9 June 2019 - Haarlem to Neumunster. 324 miles


A mixture of country roads and autobahns (no speed limit - lovely) today. Perhaps I have not noticed before, but having now crossed three frontiers of what will be left of the EU the only indication that one is in a new country is the change in place names. There is nothing to announce that one is now in Belgium, or wherever.


A 7.30 start, heading north to cross the Afsluitdijk. 32 kilometres long, it was built between 1927 and 1932 to dam the Zuider Zee and is an extraordinary engineering feat.


Here is a rather less professional effort for the record. But it does include an M3W.


An increasingly whiny BB aside, The Toad behaved impeccably today, buzzing along with barely a stop for over 300 miles. Even the fuel gauge has at last decided to give accurate readings (perhaps they need 18 months and 5000 miles to bed in? And for the Bevel Box - God knows). The same cannot be said of the sat nav, which took me down a cycle path and to one or two out of the way places.


But although most of my motoring life pre-dates the sat nav era, I can no longer remember how someone driving without a map reader could contemplate a journey like this one. I was lost a few times today with TomTom, but I would be hopeless without it. 
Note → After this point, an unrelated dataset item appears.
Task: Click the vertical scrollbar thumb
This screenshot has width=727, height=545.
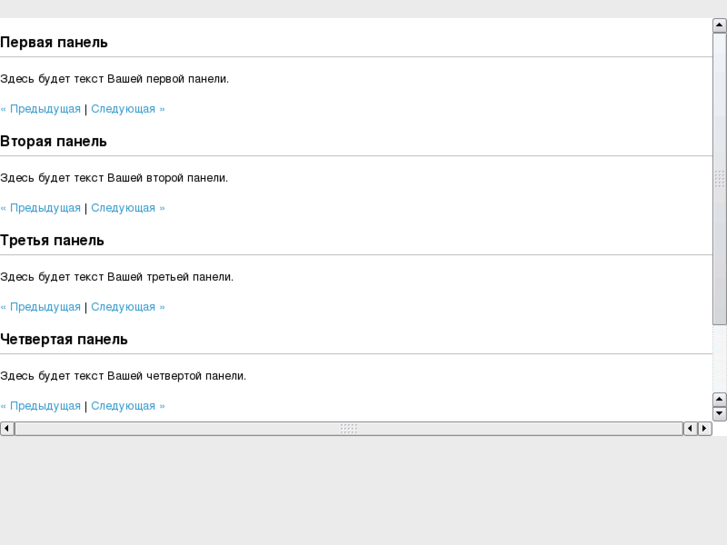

On Ian Parkinson's advice, rather than risk holdups on the Hamburg Ring road we took the ferry from Wischafen across the Elbe. Good move. Stopping to fill up a mile short of the landing, I met a bunch of bikers on their way back from the Lofoten Islands, where we are planning to be next Saturday. One had an enormous Can Am trike, and I thought nothing of it until drawn up next to me on the ferry were two more, these ones returning from a Can Am convention.



Same weight as an M3W. 1300 and 1000 cc respectively. And shortly after we drove off, another one shot past me, so we had a bit of a race for 30 miles. They must be popular in these parts.

Neumunster tonight. This is about as good as it gets 



because we bombed 40% of it to bits in the War and most of what was left seems to have been rebuilt in an homage to Croydon. All the windows here are new. Still, last chance for reasonably priced beer and wine tonight. Tomorrow we take on Denmark and cross to Norway. 

Mountains. Fjords. Eye-watering prices.